Research: HPC-Specific CUI Compliance Roles

Branch: 004-hpc-cui-roles | Date: 2026-02-15

Overview

This document captures technology decisions, best practices research, and implementation patterns for HPC-specific CUI compliance roles.

Technology Decisions

1. Slurm Prolog/Epilog Script Language

Decision: POSIX-compliant Bash with minimal external dependencies

Rationale: - Slurm prolog/epilog scripts run in a restricted environment on compute nodes - Must execute quickly (<30 seconds for prolog per SC-001) - Cannot rely on Python or other interpreters being available in all node images - POSIX compliance ensures portability across RHEL variants

Alternatives Considered: - Python scripts: Rejected due to interpreter overhead and potential dependency issues on minimal node images - Perl: Rejected as not universally available and declining community support - Compiled binaries: Rejected as harder to audit and modify; Bash is transparent

Implementation Notes: - Use set -euo pipefail for strict error handling - Timeout all external calls (FreeIPA lookups, nvidia-smi) with explicit limits - Log all actions to syslog with structured format for evidence collection - Exit codes: 0=success, 1=failure (reject job), 2=transient error (retry)

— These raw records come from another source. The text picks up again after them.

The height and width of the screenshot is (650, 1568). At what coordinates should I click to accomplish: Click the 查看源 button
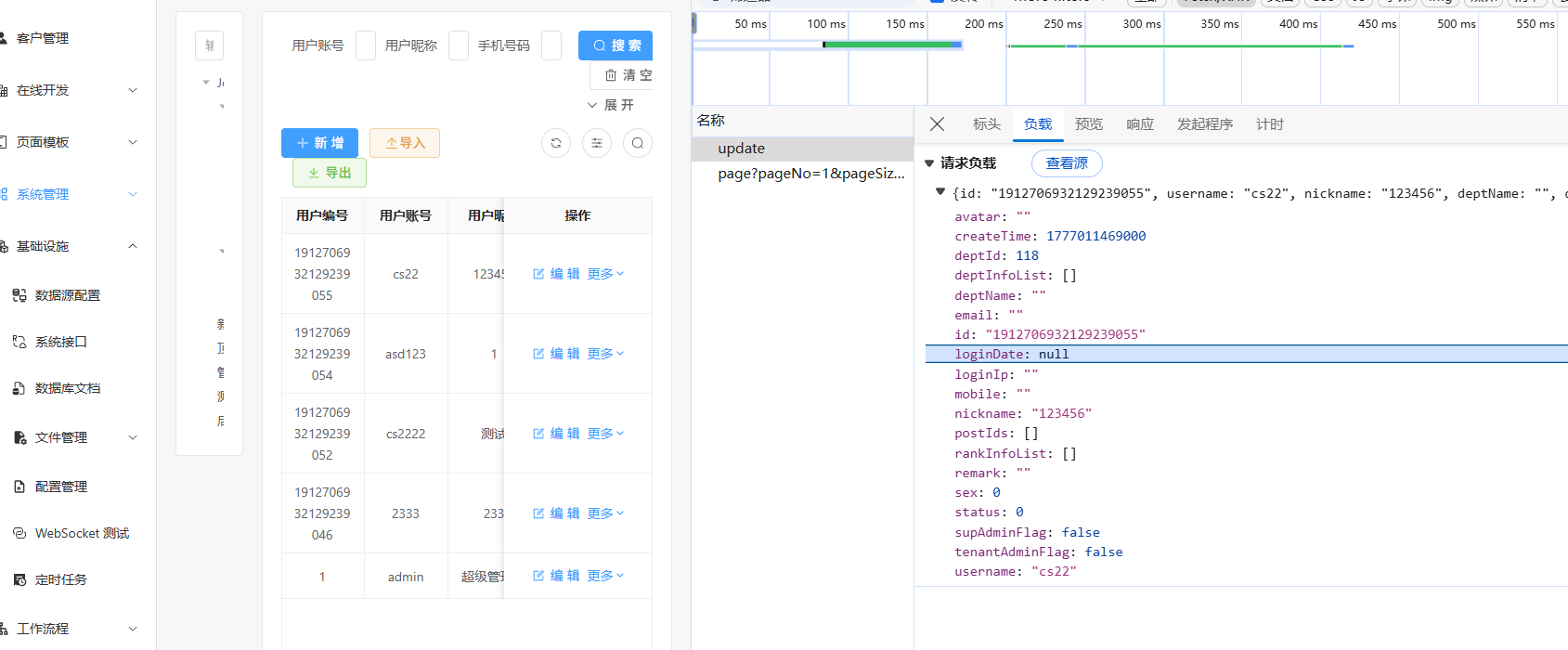[1067, 163]
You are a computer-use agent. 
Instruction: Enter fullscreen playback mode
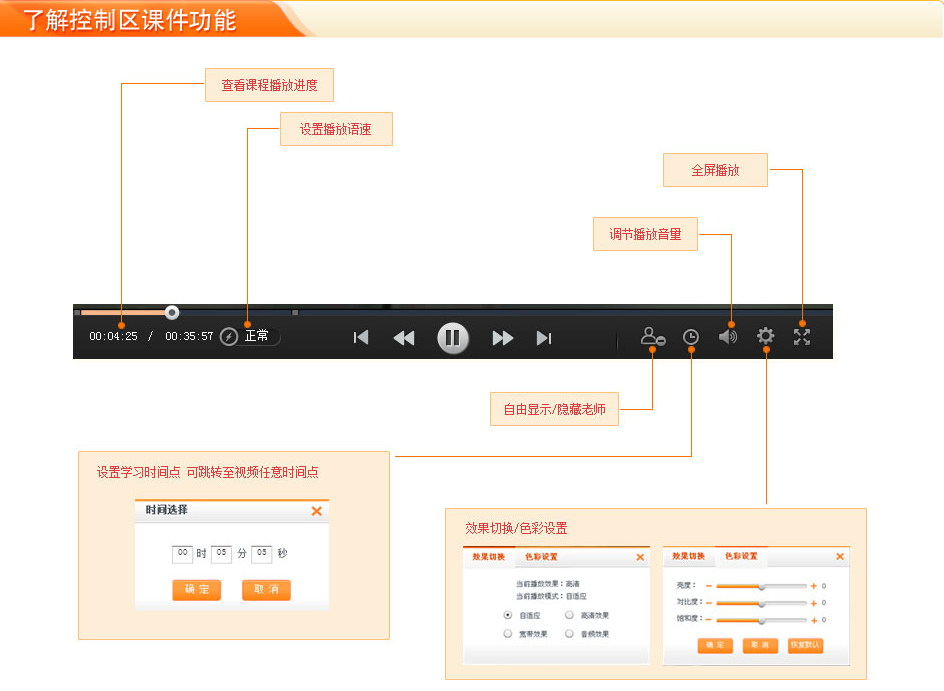pos(803,336)
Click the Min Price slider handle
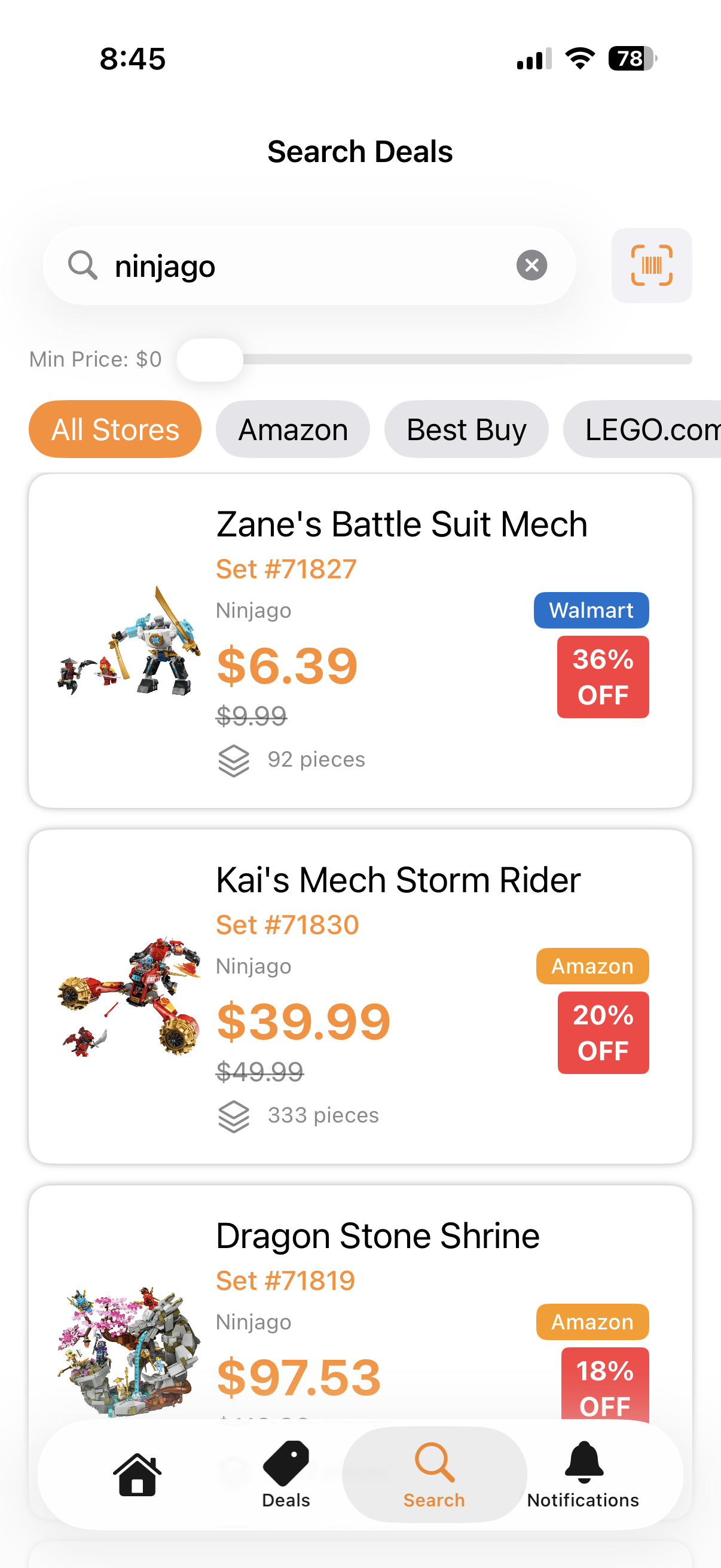Image resolution: width=721 pixels, height=1568 pixels. [x=210, y=359]
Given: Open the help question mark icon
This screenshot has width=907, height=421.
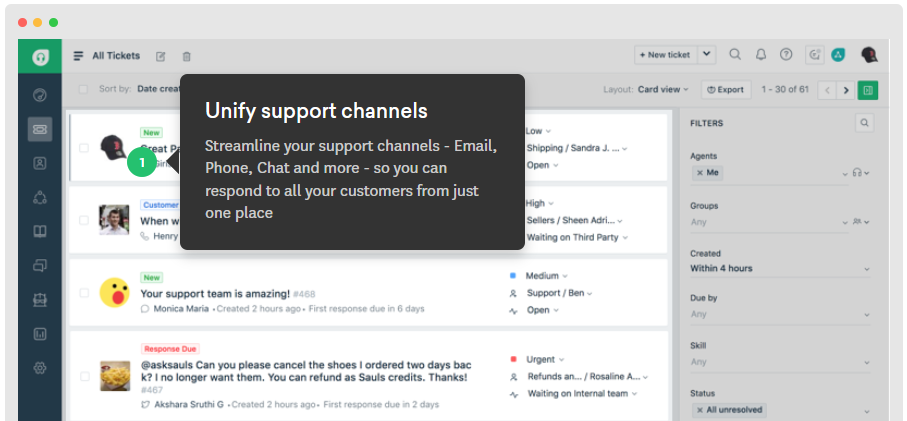Looking at the screenshot, I should (786, 55).
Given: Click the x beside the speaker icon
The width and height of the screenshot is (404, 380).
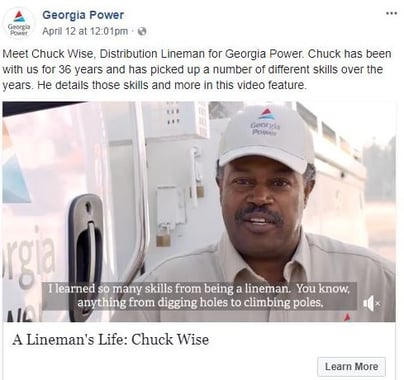Looking at the screenshot, I should click(x=377, y=303).
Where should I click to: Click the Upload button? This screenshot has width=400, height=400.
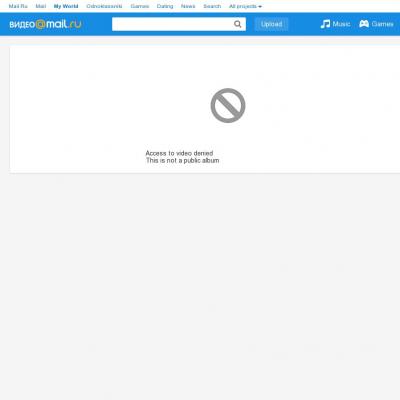click(x=271, y=24)
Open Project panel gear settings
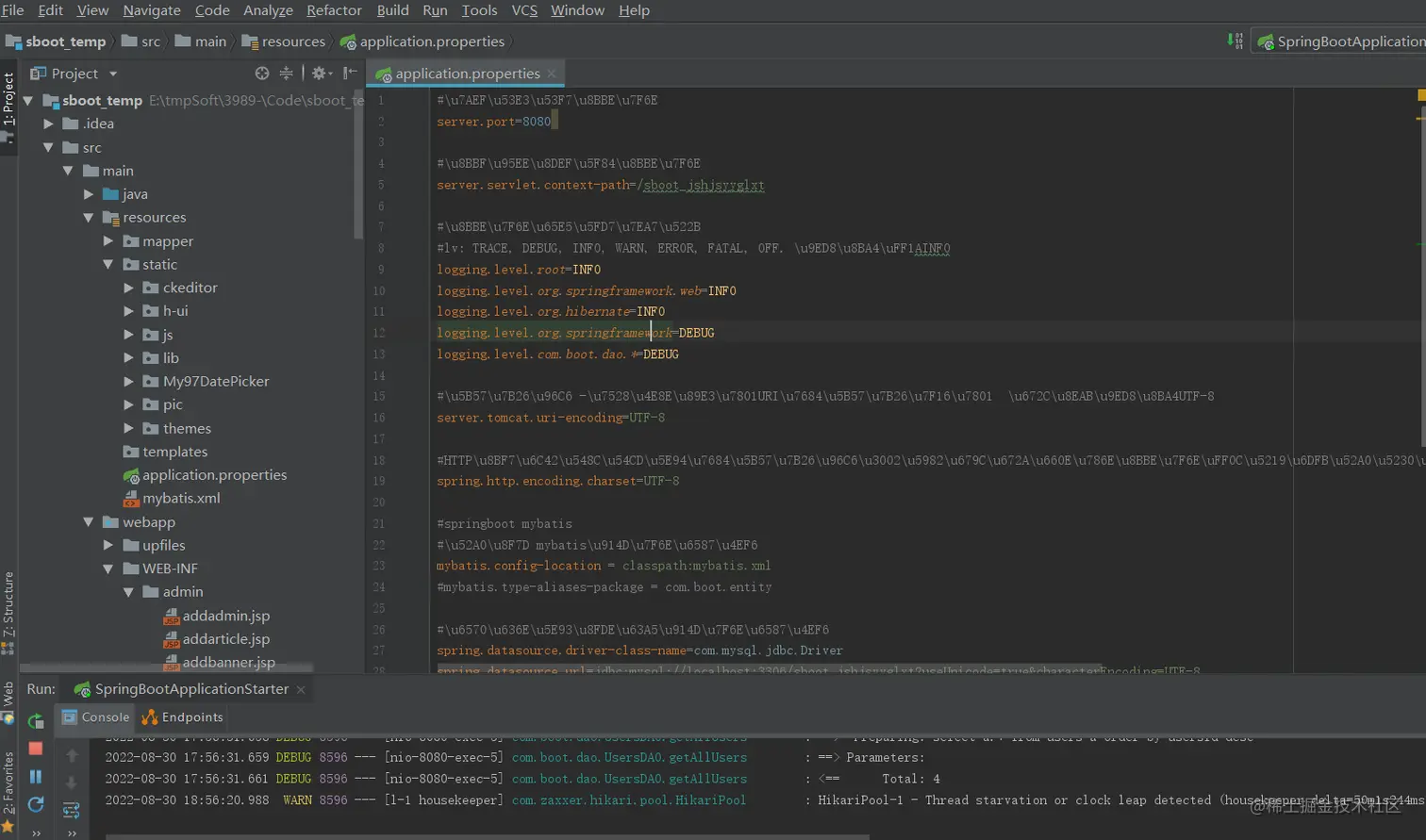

2. CUI Authorization Verification Method

Decision: Query FreeIPA group membership and training attribute via LDAP

Rationale: - FreeIPA is the established identity management system (Constitution Principle VIII) - Group membership already controls Slurm account access - Training status stored as custom FreeIPA user attribute (per Spec 002 pattern) - LDAP query is fast (<1 second) and doesn't require API credentials in script

Alternatives Considered: - HTTP API to FreeIPA: Rejected due to authentication complexity in prolog environment - Local cache file: Rejected due to stale data risk; authorization must be real-time - Kerberos ticket validation only: Insufficient; doesn't verify training status

Implementation Notes: - Use ldapsearch with Kerberos authentication (host keytab) - Query memberOf for CUI group and cuiTrainingExpiry attribute - Cache DNS lookup for FreeIPA server to reduce latency - Timeout LDAP query at 10 seconds; fail job with retry message on timeout

3. Memory Sanitization Approach

Decision: Overwrite with zeros using system utilities, verify with pattern test

Rationale: - NIST 800-88 "Clear" method is sufficient for RAM (volatile memory) - /dev/shm is tmpfs; overwriting is straightforward - /tmp on local disk requires careful handling of job-owned files only - GPU memory reset via nvidia-smi --gpu-reset is NVIDIA-supported method

Alternatives Considered: - Random data overwrite: Rejected as slower with no security benefit for RAM - Secure delete utilities (srm, shred): Rejected as overkill for RAM; designed for disk - Skip sanitization, rely on next job overwrite: Rejected as non-compliant with NIST 800-88

Implementation Notes: - /dev/shm: dd if=/dev/zero of=/dev/shm/sanitize bs=1M; rm /dev/shm/sanitize - /tmp: Find files owned by job user, overwrite, then delete - GPU: nvidia-smi --gpu-reset for each GPU; verify with memory query - Pattern test: Write known pattern, read back to verify clearing works - Time limit: 60 seconds total; drain node if exceeded

4. Container Signature Verification

Decision: Apptainer native SIF signature verification with organization signing key

Rationale: - Apptainer 1.2+ has built-in signature verification for SIF images - Single organization signing key simplifies key management - Researchers can request container signing via standard process - Verification is fast (~1 second) and doesn't require network access

Alternatives Considered: - Docker Content Trust: Not applicable; we use Apptainer, not Docker - External signature database: Rejected due to network dependency and complexity - Hash allowlist: Rejected as operationally burdensome to maintain

Implementation Notes: - Generate organization signing key pair; store private key in HSM - Public key deployed to all compute nodes via role - apptainer verify --key /etc/apptainer/keys/org-public.pem image.sif - Wrapper script performs verification before execution - Unsigned images: Clear error "Container not signed. See [docs URL] for signing process"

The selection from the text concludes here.